Three years later he left to join "Dr Mark's Little Men", a travelling orchestra. This involved spending six years intensive training at their headquarters in Manchester. It also involved touring round the UK. The orchestra gave a command performance before Queen Victoria at Buckingham on February 10, 1858. JSS attributed his own later success to meeting Charles Rougier in Manchester, who taught him to play Beethoven and other classical masters. Finally he took a year's dancing tuition from William Scott. JSS could now earn his living as a dancing master for the district around Aberdeen.

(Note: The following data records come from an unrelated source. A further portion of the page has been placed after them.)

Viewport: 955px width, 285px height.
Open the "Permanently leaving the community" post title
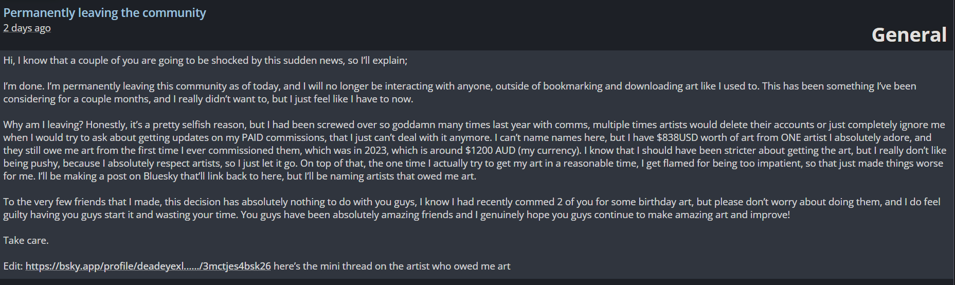[104, 13]
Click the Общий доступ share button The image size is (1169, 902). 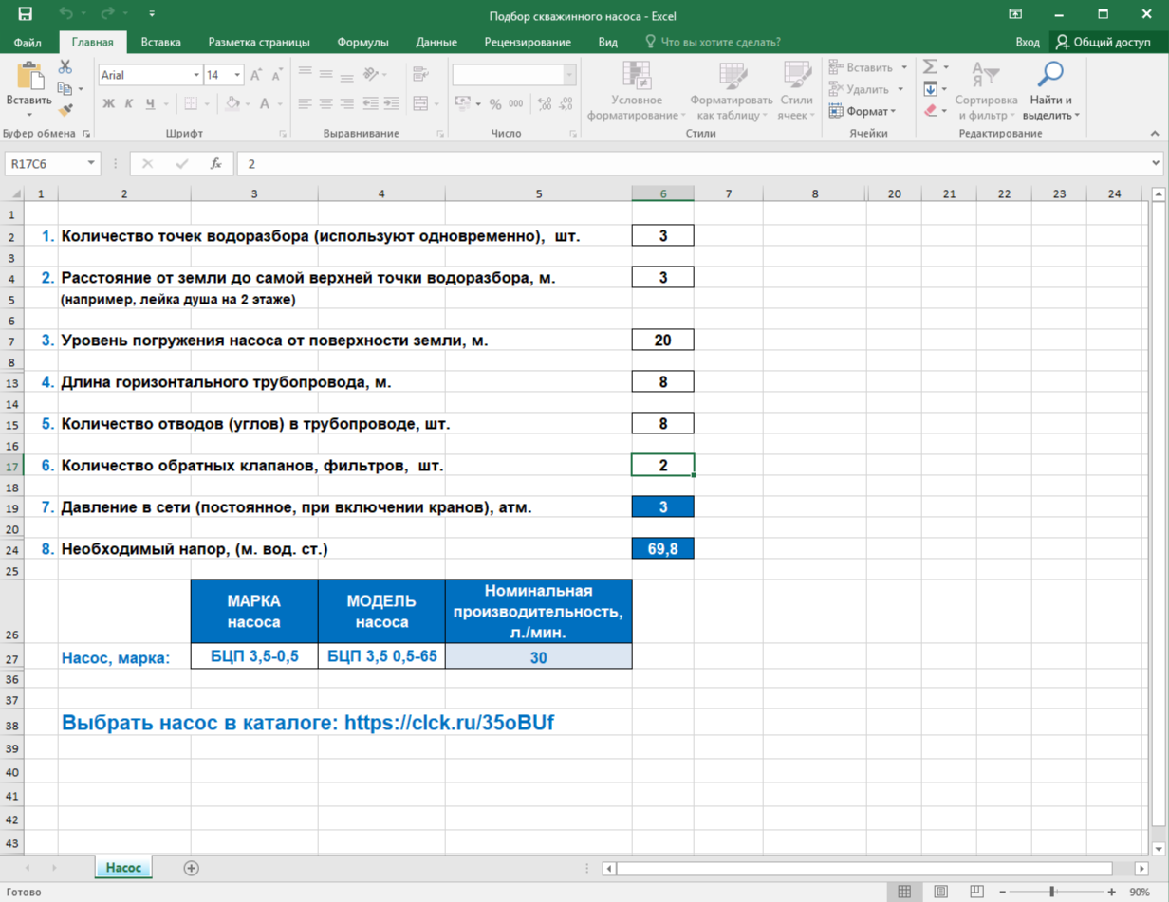[1103, 42]
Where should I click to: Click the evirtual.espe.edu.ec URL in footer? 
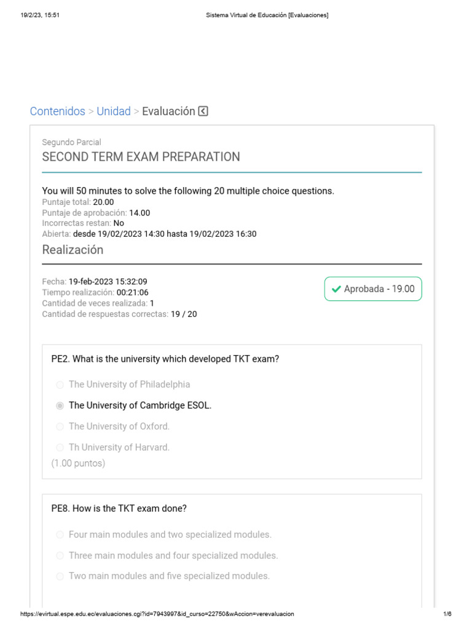[157, 614]
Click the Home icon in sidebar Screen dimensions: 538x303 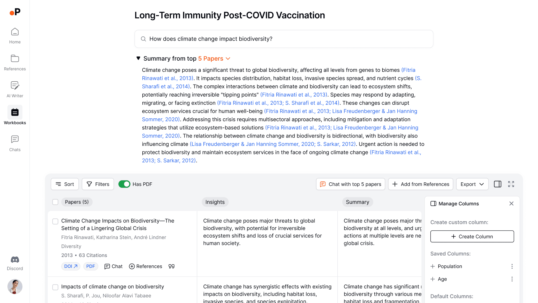(15, 31)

In 1862 he won a sword-dance competition in Ireland. The following year he won a strathspey and reel competition in Inverness. Gradually he broadened his district of clients until Queen Victoria learned of his reputation. She requested him to teach calisthenics and dancing to the royal household at Balmoral. In 1868 he had 125 pupils there. In the same year his first collection of compositions was published. By 1870 he had married and was soon living in Elgin. For twelve years he continued as a dancing master and violinist. He gave virtuoso concerts, with his adopted daughter joining him as a pianist. In 1881 his wife became seriously ill and died a couple of years later. For the ten years he spent little time in any one place. The 1880s did see three more collections of tunes published. In 1893 he toured the USA with Willie MacLennan, the celebrated bagpiper and dancer.
After returning to Scotland he virtually gave up dancing and concentrated on the fiddle. In 1897 he re-married and wrote some of his best work. In 1899 he made his first cylinder recordings. In 1903, he wrote Hector the Hero, for his friend Sir Hector Archibald MacDonald.
In 1925 he was still top of the bill on five tours of the UK. Skinner entered a reel and jig competition in the United States in 1926. He immediately had musical differences with the pianist and strode off stage without completing his test pieces. He died on 17 March 1927 without giving another public performance. His body was buried in Aberdeen, where his marble memorial gravestone was unveiled by Sir Harry Lauder.
The Doll’s Levee began as a setting for a poem by Skinner’s friend Gramin – the schoolmaster of Lumsden in western Aberdeen. The “Ross” in the lyrics refers to the famous piper Uilleam Ross, the Queen’s (Victoria) own first piper.